The million dollar expenditure on stray dogs hints that the canines are now no less than hens which lay golden eggs. Observers said killing a dog could mean end of a fortune chain. "A dog pair (male and female) gives birth to around 100 offspring in their lifespan of eight to 10 years out of which around 70 survive. This means a pair gives 70 dogs and they in turn seventy more each, much like a fission reaction," explained a vet at SKUAST Kashmir adding that the chain be looked in the perspective of expenditure on sterilization.
This raises many a question. Was this why the Government ensured safety of stray dogs? Eyebrows are being raised over the National Conference-led Government's concern, which apparently remained more concerned towards dogs than humans in the past three years as even rabid dogs were not allowed to be killed.

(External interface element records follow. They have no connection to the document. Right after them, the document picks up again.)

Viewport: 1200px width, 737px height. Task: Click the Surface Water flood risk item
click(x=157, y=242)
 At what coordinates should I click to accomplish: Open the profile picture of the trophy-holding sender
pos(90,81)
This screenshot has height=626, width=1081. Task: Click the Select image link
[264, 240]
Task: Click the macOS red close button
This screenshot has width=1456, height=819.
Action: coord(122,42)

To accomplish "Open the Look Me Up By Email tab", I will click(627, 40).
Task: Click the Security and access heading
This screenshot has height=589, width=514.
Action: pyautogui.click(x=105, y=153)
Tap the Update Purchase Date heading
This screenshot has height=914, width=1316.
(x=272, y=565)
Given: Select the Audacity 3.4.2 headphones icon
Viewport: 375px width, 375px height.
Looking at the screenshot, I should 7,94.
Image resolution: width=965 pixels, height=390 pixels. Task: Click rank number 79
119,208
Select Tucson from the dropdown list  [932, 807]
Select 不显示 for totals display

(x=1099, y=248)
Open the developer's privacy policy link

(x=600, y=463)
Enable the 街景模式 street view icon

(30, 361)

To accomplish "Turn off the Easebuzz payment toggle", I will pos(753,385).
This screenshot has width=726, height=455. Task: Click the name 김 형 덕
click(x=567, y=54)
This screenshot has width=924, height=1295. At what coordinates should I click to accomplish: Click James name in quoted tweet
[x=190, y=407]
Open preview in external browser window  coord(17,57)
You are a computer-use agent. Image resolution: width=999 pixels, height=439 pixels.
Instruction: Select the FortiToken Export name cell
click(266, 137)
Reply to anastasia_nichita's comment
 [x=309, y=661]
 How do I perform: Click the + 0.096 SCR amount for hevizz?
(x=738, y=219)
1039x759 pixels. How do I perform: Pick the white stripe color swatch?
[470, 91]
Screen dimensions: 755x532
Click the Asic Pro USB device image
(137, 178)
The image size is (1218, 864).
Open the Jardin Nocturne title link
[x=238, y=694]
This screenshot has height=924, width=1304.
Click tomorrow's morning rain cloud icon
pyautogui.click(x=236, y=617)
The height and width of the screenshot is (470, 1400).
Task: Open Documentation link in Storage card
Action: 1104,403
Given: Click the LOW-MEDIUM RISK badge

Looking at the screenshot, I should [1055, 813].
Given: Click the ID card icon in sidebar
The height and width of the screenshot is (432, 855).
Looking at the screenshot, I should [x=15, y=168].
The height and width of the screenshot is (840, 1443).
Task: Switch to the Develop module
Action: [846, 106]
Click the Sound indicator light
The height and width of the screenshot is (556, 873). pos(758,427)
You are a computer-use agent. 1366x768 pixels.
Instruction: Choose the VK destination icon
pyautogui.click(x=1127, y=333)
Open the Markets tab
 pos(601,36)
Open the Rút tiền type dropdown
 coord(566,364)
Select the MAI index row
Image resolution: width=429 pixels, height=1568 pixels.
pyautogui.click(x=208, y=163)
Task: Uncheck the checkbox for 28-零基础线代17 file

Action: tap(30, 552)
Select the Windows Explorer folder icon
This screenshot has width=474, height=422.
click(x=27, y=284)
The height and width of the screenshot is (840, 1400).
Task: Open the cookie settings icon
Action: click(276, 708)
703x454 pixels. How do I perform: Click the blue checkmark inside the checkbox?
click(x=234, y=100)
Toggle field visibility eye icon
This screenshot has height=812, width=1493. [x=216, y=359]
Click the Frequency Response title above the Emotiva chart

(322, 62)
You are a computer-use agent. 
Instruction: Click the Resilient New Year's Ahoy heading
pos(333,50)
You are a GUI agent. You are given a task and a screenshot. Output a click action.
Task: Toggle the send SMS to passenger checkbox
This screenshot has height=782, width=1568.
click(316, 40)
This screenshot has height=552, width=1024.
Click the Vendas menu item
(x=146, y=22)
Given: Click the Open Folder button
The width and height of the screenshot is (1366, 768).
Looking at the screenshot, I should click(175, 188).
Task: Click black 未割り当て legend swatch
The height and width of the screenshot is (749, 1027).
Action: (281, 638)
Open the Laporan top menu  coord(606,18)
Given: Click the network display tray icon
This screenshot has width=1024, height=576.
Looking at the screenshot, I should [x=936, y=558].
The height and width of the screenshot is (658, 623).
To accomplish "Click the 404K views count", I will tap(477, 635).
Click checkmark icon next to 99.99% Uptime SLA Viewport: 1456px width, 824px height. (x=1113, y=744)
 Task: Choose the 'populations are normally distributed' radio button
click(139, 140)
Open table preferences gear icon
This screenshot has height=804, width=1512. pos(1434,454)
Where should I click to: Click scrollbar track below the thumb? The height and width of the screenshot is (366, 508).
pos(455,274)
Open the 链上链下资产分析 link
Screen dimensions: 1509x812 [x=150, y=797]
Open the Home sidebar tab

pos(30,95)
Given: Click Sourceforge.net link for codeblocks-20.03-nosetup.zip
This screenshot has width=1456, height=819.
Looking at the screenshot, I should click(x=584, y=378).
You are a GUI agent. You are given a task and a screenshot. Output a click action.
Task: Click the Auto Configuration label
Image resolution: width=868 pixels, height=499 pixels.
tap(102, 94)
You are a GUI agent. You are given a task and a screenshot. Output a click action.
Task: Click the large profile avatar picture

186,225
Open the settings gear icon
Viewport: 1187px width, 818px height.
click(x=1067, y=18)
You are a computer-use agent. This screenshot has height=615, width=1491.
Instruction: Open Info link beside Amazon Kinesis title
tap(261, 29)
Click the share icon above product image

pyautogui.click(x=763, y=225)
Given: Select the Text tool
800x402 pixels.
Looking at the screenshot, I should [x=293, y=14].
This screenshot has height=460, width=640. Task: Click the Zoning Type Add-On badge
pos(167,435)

On May 4, 2011, following complaints of deadly dog attacks and death of some people, the Divisional Commissioner Kashmir Dr Asgar Hassan Samoon issued shoot-at-sight orders against rabid dogs. But the orders were instantly revoked.
Earlier on March 4 the same year, the SMC vide Order No. 460 of 2011 ordered a high-level probe into allegations that some stray dogs had been killed.
On the other hand, the stray dogs continued to attack humans whereas on an average a dozen odd people fall prey to dog bites every day. While the people tried to raise voice against dog menace, the Government gagged such voices. On May 1, 2012, police used force against protesters at Lal Chowk disallowing anti-dog protests in the city where human-dog ratio could be 13:1, highest in the country.

While the people have been seeking an end to dog menace, the Government looks at sterilization as the sole solution to dog menace. A million dollar question posed by then Chief Justice FM Ibrahim Kalifullah in the courtroom remains unanswered: Will a dog stop biting after sterilization?